STENDEC Solved (Mystery message from 1947 Andes plane crash)
The “STENDEC mystery,” referring to the cryptic message sent by a Lancastrian airliner before it vanished in the Andes, is a staple of the UFO culture. See link for the answer to this 63 year old question.
by John L. SchererLancastrian G-AGWN “Stardust”
On August 2, 1947, the “Stardust,” a Lancastrian III passenger plane with eleven people on board, was almost four hours into its flight from Buenos Aires, Argentina, to Santiago, Chile. At 17.41 a Chilean Air Force Morse operator in Santiago picked up a message: “ETA [estimated time of arrival] Santiago 17.45 hrs. STENDEC.” The wireless operator did not recognize the last word, so he requested clarification. The message was repeated-STENDEC, then transmitted a third time. Then nothing. The “Stardust” could not be raised and no wreckage could be found.

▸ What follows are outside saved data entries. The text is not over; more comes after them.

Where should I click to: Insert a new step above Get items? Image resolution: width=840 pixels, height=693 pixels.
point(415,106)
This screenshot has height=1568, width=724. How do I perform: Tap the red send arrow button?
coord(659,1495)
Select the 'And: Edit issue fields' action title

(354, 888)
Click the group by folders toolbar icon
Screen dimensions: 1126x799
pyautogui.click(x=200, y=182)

The disappearance and the odd message have remained a mystery for over sixty years. The Oxford Dictionary of Phrase and Fable even has an entry for “STENDEC.” Dozens of books and articles have examined the evidence, turned it over, twisted it, rearranged the letters, and drawn a blank. Its meaning, however, is astonishingly simple.
People all over the world had reported hundreds of “flying saucer” sightings during the last two weeks of June 1947. On July 3, a rancher at Roswell, New Mexico, claimed to have found a UFO crash site with four alien bodies. Imaginative souls speculated that aliens had snatched the large Lancastrian along with its passengers and crew. A Spanish magazine about UFOs appropriated STENDEK as its title, and at least one U.S. comic book illustrated the disappearance of the “Stardust,” pondering the meaning of STENDEC for its fascinated readers.
Adding to the mystery, two Avro 691 Lancastrian aircraft had crashed during the previous seventeen months. British Overseas Airways G-AGLX (the registration number) went down on March 23, 1946, and British Overseas Airways G-AGMF crashed on August 20. The “Stardust” incident involved British South American Airways G-AGWH. Was there a connection?
Pieces of the puzzle started to fall into place in 1998, when mountain climbers in the Andes found the plane’s Rolls-Royce engine. In January 2000, a 100-man search party from the Argentine Army clambered 5,000 meters (16,400 feet) up Tupungato Mountain, a 6,552-meter (21,490-foot) volcano, where it located parts of the plane, as well as human bones, at the base of a glacier. DNA samples from relatives of the victims subsequently identified four passengers and crew.
A WGBH-Boston “NOVA: Vanished” (2001) program about the crash commented: “Some of the six passengers on board seemed to have stepped straight out of an Agatha Christie novel.” They included a Palestinian businessman with a sizable diamond sewn into the lining of his jacket; a German émigré, Marta Limpert, returning to Chile with the ashes of her dead husband; and a British courier carrying diplomatic correspondence.
Christie could have made something of this, but the passengers were quite unwilling and unwitting victims. They had nothing to do with the crash, other than being present. With a diplomat on board, the press freely speculated that a bomb had exploded in mid-flight. This would have explained the suddenness of its disappearance, and the fact that large pieces of wreckage had not been spotted during a wide air and land search.
In 2000 the Argentine Army detachment found the debris scattered over one square kilometer, a relatively small area, so the bomb theory was discarded. The Army unit also discovered that the wheels on the plane were in an upward position, so the crew had not attempted an emergency landing. One of the two main landing wheels was still fully inflated after a half century!
The searchers discovered one propeller, its tips scarred and bent backward, indicating that the prop had been revolving when the Lancastrian plowed into the Tupungato glacier. The investigators concluded that the aircraft had not stalled.
The unit had to finish quickly. The site had been difficult to reach. The trekkers had abandoned their pack mules lower down, and ascended with what they could carry. It was hard work at this elevation, and the Army had supplies for only thirty-six hours.